[Your tasks]
(a) According to the Top Glove article, how much net cash did the company hold as of Feb. 29, 2012?
(b) List every company or organization named in the Top Glove article.
(c) Write the next few paragraphs of the Top Glove article.

[Page excerpt]
KUALA LUMPUR (March 8): Top Glove Corp Bhd, the world's largest rubber glove maker by volume, aims to buy at least one other glove producer this year as part of its strategy to gain market share and drive earnings, said its chairman and founder.

The Malaysian company is in talks with a number of rubber glove makers, chairman Lim Wee-Chai told Reuters in an interview.

"We are talking to companies mainly from Malaysia. When the pricing and everything is right, we can see something by the end of this year," he said at the company's headquarter in Klang just outside Kuala Lumpur.

Lim said Top Glove is well placed to make acquisitions on the back of its strong net cash position. The company held some 300 million Malaysian ringgit ($99.14 million) net cash as of Feb. 29, 2012, 16.7 percent higher than August a year earlier.

The global rubber glove industry, worth some $4.9 billion, has consolidated over the past decades, from 65 industry players controlling 45 percent of world market share in 2000 to 40 players commanding some 63 percent in 2012, according to the Malaysian Rubber Export Promotion Council.

Last year, private equity firm Navis Capital offered to buy Malaysian rubber glove maker LATEXX PARTNERS BHD [] for 852 million ringgit but the deal fell through due to disagreement on valuation.

YTY Group, the world's second-largest nitrile glove maker, followed up with a proposed 1.25 billion ringgit merger with Latexx but to no avail.

Word and element pointing entries
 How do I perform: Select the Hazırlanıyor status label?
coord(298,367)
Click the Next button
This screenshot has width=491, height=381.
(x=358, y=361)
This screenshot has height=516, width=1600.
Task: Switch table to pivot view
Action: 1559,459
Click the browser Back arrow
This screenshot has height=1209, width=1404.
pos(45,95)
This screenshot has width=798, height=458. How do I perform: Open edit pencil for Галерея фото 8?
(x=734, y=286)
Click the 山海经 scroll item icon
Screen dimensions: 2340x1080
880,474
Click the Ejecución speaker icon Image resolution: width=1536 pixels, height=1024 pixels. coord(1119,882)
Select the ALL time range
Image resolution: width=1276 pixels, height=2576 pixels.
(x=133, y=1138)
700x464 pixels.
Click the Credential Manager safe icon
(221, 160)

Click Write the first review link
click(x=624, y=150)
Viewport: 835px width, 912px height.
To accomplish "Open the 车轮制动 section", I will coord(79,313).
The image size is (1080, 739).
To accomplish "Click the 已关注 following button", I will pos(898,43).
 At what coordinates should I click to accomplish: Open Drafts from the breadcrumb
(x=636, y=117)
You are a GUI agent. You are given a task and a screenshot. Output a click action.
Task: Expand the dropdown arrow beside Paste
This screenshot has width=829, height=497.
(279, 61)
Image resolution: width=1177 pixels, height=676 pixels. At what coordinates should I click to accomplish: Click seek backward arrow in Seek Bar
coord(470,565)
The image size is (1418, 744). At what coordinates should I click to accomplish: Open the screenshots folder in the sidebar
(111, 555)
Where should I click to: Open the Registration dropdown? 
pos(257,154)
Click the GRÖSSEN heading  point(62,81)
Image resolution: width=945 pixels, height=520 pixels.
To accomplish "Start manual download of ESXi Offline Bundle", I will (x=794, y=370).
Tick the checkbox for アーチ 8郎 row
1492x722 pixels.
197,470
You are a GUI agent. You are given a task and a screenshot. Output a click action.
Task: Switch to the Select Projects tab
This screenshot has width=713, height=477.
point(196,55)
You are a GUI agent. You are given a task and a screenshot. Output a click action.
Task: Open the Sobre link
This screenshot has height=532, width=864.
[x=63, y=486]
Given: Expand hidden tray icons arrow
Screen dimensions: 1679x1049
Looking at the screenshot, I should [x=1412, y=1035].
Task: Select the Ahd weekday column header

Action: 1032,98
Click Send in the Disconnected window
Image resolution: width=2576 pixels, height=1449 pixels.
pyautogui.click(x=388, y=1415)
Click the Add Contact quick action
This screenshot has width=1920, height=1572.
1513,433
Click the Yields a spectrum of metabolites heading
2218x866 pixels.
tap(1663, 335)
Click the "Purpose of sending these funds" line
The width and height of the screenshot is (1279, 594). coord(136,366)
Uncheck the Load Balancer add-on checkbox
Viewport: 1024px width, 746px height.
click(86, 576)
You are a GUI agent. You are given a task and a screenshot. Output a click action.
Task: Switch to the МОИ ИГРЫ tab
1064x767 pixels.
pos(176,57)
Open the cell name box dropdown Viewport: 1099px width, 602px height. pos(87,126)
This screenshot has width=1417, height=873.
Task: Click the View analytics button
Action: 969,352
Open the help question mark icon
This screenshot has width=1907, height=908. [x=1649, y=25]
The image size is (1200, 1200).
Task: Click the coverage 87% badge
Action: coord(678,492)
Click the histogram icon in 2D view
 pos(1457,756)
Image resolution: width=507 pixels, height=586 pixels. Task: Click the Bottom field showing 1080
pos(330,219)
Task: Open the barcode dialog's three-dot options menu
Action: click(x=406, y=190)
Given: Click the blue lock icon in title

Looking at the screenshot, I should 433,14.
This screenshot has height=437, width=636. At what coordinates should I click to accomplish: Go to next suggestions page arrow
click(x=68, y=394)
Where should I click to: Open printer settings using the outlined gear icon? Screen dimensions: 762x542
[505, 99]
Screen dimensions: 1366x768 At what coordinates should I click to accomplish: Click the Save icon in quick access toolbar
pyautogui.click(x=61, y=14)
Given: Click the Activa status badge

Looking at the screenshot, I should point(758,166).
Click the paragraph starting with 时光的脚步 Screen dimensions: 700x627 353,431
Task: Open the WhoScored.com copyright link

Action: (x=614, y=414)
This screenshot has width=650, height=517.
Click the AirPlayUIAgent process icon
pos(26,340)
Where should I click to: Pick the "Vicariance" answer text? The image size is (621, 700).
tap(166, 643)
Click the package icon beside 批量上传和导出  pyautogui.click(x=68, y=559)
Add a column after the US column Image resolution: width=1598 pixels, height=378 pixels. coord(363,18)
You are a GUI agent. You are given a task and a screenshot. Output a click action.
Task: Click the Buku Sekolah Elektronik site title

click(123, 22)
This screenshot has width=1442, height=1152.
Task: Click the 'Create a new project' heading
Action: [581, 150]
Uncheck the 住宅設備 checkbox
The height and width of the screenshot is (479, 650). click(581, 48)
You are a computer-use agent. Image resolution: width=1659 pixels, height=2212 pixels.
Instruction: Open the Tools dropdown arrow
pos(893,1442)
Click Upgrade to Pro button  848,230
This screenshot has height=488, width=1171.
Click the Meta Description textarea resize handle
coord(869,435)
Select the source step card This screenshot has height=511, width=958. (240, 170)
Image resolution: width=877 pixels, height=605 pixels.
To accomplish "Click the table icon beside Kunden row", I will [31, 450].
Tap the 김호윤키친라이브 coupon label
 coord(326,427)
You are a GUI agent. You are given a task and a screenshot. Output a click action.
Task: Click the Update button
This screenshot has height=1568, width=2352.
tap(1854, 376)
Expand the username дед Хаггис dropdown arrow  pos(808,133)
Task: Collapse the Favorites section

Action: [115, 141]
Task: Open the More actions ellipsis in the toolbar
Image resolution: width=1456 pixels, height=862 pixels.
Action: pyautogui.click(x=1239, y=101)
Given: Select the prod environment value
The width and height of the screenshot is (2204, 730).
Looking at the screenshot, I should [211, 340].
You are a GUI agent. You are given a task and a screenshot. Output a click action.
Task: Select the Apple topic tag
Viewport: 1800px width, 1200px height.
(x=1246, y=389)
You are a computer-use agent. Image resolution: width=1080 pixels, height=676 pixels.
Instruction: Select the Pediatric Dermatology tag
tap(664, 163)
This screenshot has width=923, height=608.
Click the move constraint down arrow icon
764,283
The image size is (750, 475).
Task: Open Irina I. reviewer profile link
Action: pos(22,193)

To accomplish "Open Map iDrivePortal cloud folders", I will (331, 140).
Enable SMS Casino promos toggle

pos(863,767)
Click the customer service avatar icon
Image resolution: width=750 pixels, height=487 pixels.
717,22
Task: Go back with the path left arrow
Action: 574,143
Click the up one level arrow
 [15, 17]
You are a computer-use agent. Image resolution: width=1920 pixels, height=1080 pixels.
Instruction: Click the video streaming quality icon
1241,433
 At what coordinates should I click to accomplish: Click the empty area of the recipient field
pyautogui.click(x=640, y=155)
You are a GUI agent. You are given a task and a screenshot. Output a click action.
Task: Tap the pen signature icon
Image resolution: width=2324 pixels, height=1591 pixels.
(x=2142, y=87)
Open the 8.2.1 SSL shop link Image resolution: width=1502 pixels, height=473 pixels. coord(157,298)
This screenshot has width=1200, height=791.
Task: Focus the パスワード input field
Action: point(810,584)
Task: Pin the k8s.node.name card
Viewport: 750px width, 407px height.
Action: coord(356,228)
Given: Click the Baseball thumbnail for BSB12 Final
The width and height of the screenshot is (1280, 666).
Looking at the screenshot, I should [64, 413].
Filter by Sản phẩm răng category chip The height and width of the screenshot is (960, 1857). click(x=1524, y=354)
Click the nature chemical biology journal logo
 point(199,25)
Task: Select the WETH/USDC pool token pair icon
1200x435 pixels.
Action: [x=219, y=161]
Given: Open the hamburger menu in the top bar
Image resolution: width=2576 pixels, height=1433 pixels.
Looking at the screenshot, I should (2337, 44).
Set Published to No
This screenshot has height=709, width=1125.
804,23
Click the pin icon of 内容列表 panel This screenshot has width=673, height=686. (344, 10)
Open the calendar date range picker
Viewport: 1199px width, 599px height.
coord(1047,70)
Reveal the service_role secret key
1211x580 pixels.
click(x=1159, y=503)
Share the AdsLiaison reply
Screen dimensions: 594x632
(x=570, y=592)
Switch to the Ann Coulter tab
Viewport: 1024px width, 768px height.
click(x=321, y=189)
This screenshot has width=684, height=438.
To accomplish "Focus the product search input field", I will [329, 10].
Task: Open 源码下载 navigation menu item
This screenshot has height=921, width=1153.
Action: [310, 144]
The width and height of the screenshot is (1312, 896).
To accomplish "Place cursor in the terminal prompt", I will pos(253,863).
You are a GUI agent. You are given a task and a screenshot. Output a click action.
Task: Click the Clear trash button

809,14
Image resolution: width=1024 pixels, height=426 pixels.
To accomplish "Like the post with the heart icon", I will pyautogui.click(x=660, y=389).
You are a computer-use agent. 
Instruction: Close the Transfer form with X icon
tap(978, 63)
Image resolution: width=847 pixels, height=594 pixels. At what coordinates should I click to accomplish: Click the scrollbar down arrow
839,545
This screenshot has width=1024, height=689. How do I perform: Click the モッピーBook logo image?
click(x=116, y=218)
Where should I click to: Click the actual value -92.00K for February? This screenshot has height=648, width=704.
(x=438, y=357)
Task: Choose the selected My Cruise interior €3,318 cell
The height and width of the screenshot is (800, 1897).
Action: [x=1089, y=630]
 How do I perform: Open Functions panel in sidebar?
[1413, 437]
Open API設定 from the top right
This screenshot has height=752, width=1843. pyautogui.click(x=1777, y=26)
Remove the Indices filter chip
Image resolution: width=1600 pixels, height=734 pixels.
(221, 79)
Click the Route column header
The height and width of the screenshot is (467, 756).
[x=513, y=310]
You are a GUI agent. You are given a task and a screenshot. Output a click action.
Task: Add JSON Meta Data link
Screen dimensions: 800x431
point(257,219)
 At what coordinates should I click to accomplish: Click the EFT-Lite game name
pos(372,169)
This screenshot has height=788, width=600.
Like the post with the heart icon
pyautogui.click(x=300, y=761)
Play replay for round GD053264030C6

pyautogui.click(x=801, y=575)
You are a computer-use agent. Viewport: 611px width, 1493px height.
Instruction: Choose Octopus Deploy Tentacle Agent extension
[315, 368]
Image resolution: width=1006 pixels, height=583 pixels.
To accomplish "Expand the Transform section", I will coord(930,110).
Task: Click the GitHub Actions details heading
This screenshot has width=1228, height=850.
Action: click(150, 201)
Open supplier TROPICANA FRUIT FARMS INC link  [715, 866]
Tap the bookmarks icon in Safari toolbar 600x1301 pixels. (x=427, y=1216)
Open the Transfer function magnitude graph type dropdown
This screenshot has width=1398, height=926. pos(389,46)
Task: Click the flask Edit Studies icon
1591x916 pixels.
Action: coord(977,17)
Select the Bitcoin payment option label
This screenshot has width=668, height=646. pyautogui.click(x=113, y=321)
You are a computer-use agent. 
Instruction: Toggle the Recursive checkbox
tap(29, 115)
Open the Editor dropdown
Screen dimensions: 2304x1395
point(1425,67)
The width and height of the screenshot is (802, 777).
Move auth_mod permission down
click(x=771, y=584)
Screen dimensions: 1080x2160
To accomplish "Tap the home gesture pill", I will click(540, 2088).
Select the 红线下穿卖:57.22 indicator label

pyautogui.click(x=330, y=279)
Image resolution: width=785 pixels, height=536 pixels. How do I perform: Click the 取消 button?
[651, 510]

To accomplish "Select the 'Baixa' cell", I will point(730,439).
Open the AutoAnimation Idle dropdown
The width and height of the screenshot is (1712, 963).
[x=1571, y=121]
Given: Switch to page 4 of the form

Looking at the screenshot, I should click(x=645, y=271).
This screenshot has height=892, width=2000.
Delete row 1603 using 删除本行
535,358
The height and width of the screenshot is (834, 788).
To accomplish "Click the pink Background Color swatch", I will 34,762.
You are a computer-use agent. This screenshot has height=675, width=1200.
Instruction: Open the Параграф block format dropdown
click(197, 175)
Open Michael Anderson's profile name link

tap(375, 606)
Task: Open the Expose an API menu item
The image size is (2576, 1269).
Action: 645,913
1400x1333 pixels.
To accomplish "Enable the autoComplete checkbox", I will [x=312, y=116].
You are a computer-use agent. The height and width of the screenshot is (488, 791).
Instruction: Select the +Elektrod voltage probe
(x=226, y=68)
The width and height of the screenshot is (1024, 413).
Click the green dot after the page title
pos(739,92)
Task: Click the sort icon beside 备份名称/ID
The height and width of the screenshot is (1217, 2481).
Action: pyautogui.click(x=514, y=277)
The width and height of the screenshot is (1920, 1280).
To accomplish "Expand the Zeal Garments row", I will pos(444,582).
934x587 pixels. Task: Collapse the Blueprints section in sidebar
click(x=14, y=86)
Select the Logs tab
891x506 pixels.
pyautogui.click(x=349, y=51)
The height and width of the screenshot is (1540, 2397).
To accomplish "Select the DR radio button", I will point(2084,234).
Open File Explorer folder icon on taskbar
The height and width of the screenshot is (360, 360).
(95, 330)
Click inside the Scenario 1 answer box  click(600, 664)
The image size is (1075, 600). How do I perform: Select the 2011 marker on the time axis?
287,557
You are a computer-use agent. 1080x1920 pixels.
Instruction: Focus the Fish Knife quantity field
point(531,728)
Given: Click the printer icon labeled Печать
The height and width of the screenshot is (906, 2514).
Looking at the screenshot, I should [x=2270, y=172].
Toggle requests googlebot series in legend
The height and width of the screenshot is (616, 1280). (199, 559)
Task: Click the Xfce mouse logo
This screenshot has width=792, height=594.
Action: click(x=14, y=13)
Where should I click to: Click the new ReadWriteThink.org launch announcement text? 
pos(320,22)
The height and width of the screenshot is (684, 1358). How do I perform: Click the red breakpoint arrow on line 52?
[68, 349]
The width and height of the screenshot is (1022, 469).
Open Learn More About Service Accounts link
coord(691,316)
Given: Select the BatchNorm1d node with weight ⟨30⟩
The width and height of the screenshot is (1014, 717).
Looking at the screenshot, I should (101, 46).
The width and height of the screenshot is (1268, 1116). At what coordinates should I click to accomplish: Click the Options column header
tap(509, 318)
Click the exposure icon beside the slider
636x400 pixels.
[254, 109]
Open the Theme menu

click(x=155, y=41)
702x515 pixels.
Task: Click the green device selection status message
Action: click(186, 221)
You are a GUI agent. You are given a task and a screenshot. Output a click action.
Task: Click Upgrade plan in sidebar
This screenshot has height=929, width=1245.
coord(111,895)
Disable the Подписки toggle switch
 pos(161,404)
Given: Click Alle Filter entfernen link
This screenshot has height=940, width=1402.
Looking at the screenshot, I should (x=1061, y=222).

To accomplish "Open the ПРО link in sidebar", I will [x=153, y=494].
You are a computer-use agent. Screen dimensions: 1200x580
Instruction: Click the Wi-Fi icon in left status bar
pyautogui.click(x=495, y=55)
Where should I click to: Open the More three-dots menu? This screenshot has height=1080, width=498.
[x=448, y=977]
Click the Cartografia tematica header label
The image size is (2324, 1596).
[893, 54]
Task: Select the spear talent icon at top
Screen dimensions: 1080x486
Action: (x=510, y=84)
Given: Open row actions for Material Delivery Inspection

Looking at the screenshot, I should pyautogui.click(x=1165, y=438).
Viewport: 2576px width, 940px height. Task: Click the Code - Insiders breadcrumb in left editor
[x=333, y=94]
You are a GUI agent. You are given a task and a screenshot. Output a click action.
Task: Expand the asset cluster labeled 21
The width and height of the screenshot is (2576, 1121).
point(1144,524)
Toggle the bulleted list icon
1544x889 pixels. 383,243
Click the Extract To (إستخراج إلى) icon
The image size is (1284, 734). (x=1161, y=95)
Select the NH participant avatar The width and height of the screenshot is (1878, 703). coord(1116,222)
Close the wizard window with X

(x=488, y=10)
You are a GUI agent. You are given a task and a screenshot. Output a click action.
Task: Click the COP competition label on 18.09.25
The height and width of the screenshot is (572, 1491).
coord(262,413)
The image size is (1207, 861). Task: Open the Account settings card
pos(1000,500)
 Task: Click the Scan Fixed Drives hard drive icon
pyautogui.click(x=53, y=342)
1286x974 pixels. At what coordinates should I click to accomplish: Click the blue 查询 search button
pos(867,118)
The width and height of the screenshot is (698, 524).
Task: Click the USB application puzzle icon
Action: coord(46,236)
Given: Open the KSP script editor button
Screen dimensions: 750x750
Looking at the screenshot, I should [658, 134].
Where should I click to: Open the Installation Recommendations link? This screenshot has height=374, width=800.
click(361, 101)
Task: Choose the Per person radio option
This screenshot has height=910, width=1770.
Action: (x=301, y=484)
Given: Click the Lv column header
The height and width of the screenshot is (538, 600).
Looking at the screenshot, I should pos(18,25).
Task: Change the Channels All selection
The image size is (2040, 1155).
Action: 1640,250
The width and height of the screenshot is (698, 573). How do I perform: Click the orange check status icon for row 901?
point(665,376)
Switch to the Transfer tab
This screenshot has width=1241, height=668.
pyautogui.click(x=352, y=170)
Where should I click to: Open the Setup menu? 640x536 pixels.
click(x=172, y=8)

[Answers]
(a) About 300 million Malaysian ringgit ($99.14 million).

(b) Top Glove Corp Bhd, Reuters, the Malaysian Rubber Export Promotion Council, Navis Capital, LATEXX PARTNERS BHD, and YTY Group.

(c)
Top Glove is also working on deals to acquire rubber land in Malaysia, Indonesia and Cambodia as it tries to hedge against fluctuations in natural rubber prices, said Lim.

Profit margins for the industry declined in 2011 partly due to higher prices of latex, which makes up some 60 percent of rubber glove makers' production costs.

The latex price peaked at a record 11 ringgit per kg in early mid-February 2011. It plunged briefly in March last year after Japan's tsunami disaster, recovered, and then went on a gradual decline due to the dim global economic outlook.

The price is currently around seven to eight ringgit per kg now, where Lim expects it to stay this year.

"We foresee the global economic slowdown will ease commodity prices, but the Thai government's price support policy may boost prices in the short term," he said.

Top Glove plans to invest about 100 million ringgit this year to increase its production lines and factories, Lim said.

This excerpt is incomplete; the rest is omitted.